Did encyclopedias make compelling bathroom reading for journalists in the old school days of light boxes, border tape, pica rulers, proportion wheels, X-Acto knives, rubber cement and jaunty felt fedoras?

It was a mystery tailor-made for author Donald Sobol’s popular fictional boy detective Leroy Brown, nicknamed “Encyclopedia” for his encyclopedic range of knowledge.

Who knows? Maybe there was a bookcase of encyclopedias outside the bathroom at the Brown home on Rover Avenue in seaside Idaville. An avid reader of Encyclopedia Brown back in the day, I can’t say I remember reading such a detail, but then again it’s been a lot of years since I last read the books.

At a fee of “25 cents per day plus expenses,” the price would be right for Brown to delve into “The Case of the Curiously Placed Encyclopedias.” After all, there was “no case too small” for Brown. This mystery would, undoubtedly, prove a very small case.

Two score and seven years ago in the pre-internet age of my youth, classroom and school library collections of Funk &?Wagnalls, World Book and Britannica encyclopedias were THE authoritative go-to source for class assignments and research papers, in my own experience running the gamut from American elm trees and the galactic mysteries of Saturn’s rings and Jupiter’s red “eye” to a wide range of Wisconsin factoids and the life and times of automaker Walter Percy Chrysler.

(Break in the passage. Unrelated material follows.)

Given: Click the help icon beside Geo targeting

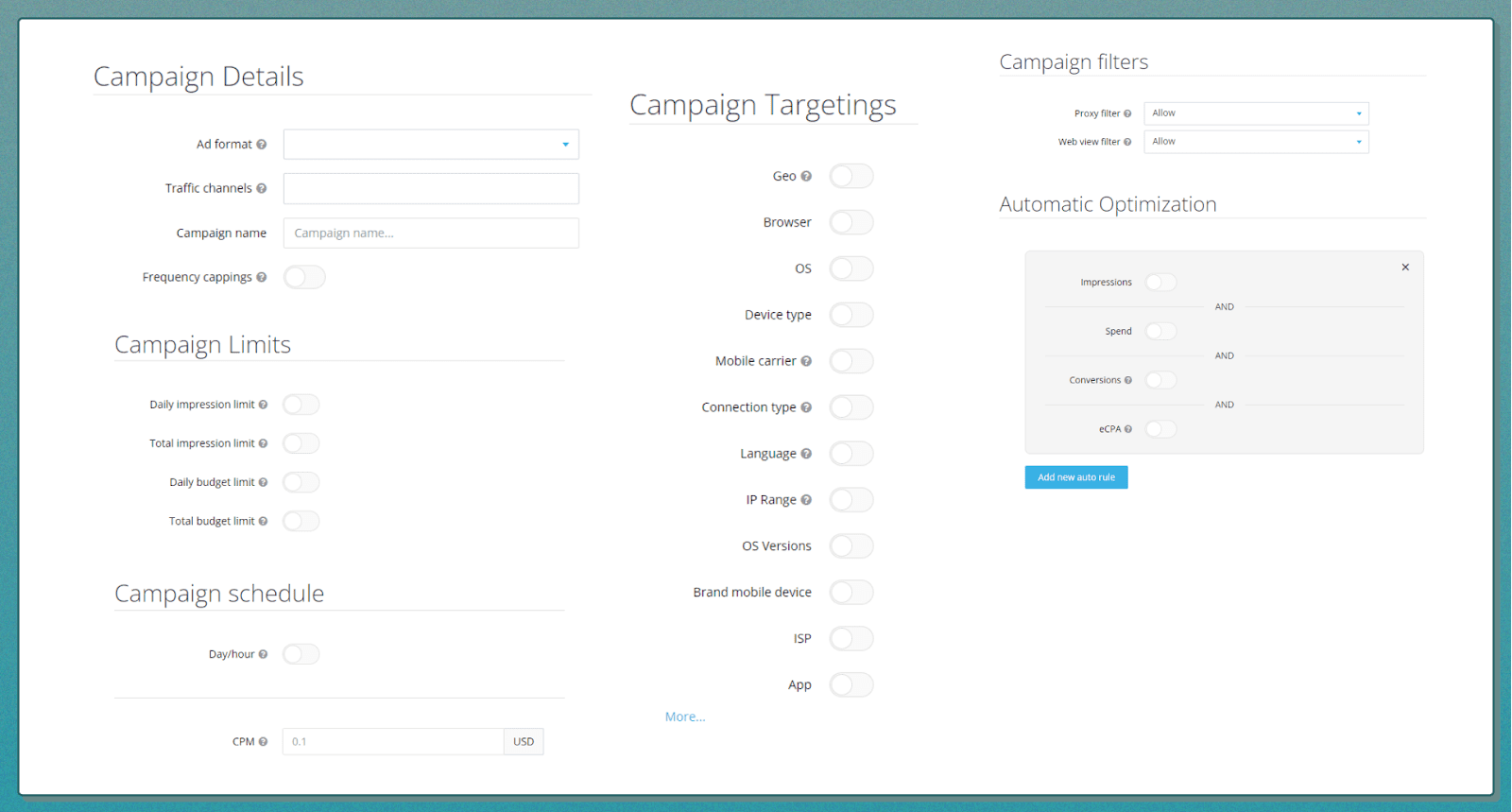Looking at the screenshot, I should pyautogui.click(x=806, y=176).
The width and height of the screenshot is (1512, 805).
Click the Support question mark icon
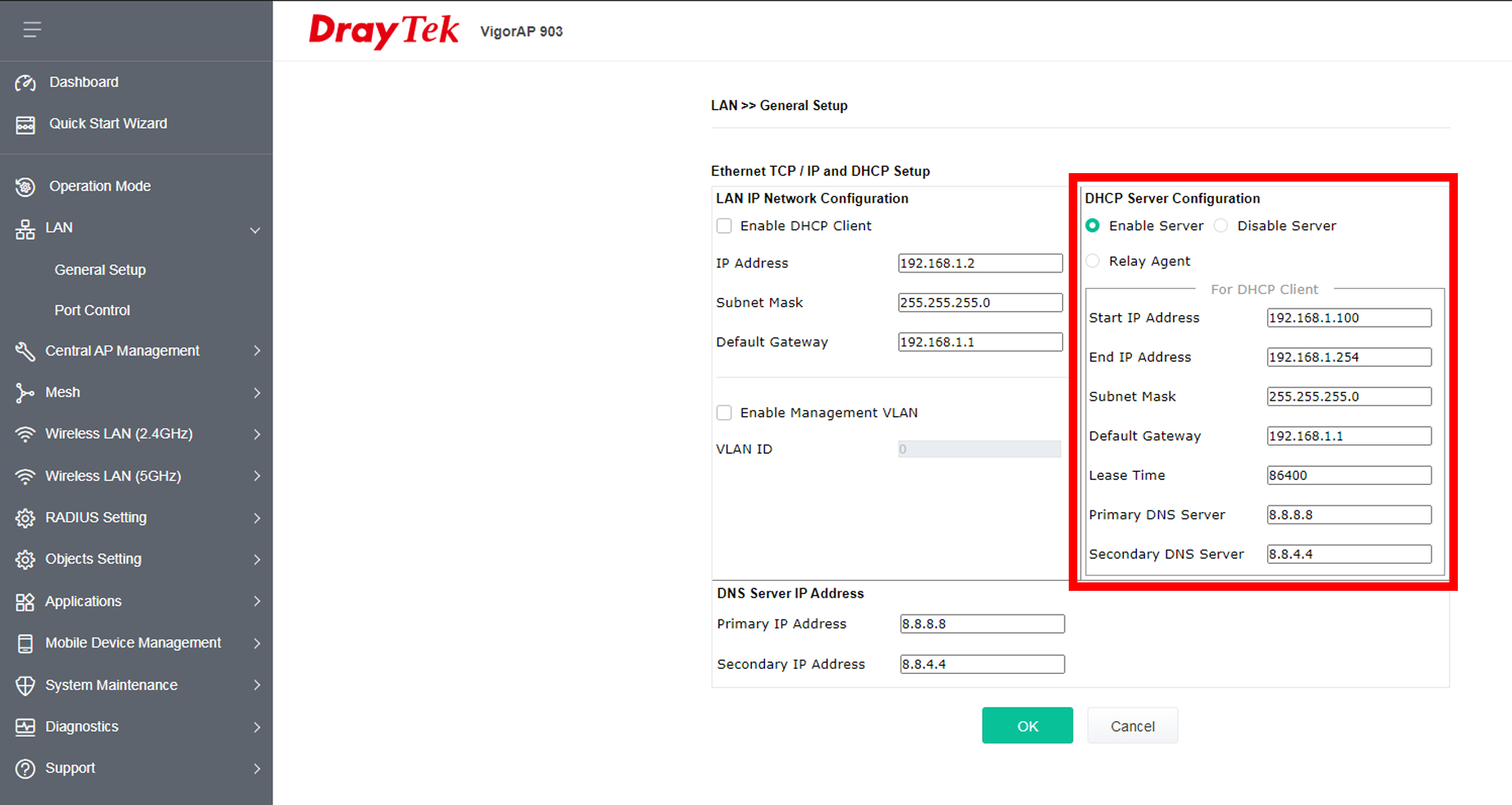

Cracking open the encyclopedias was always a learning experience, as much for the research topic at hand as for the exhilarating breadth of information at my fingertips as I circuitously meandered like Family Circus’ Billy through hundreds, if not thousands of entries from A-Z, a treasure trove of information put to good use decades later mopping up the competition at Trivial Pursuit. 

Taking the News-Review’s time-worn Eisenhower era “A” volume of World Book in my hand, I was effortlessly time-traveled back to another time. It was a veritable feast for the senses. The distinctive scent of the book.?The tactile feel of the thick, glossy paper. The familiar sight of the illustrative photos, line drawings and colorful maps.

Thumbing through World Book’s “A” encyclopedia in my newsroom cubicle in a happy, nostalgic reverie, I strolled down memory lane through a mélange of information, painstakingly researched, written, edited and fact-checked by Field Enterprises’ cadre of highly-credentialed editorial staff, bibliography consultants and research contributors listed on pages III-LII, which in itself required a pivot to the “R” World Book to brush up on Roman numerals spanning the range from 3-52.

Accordions. Acanthus plants. Adders. Air brakes. The treaties and congress of Aix-la-Chapelle. Arsenic. Asparagus. And everything you could ever hope to know about acetylene, Alabama, ambrosia, algebra, anchovies, aqueducts, 21st President “Arthur, Chester Alan,” autogiros, the manufacture of aluminum, and “careers in which arithmetic is useful.”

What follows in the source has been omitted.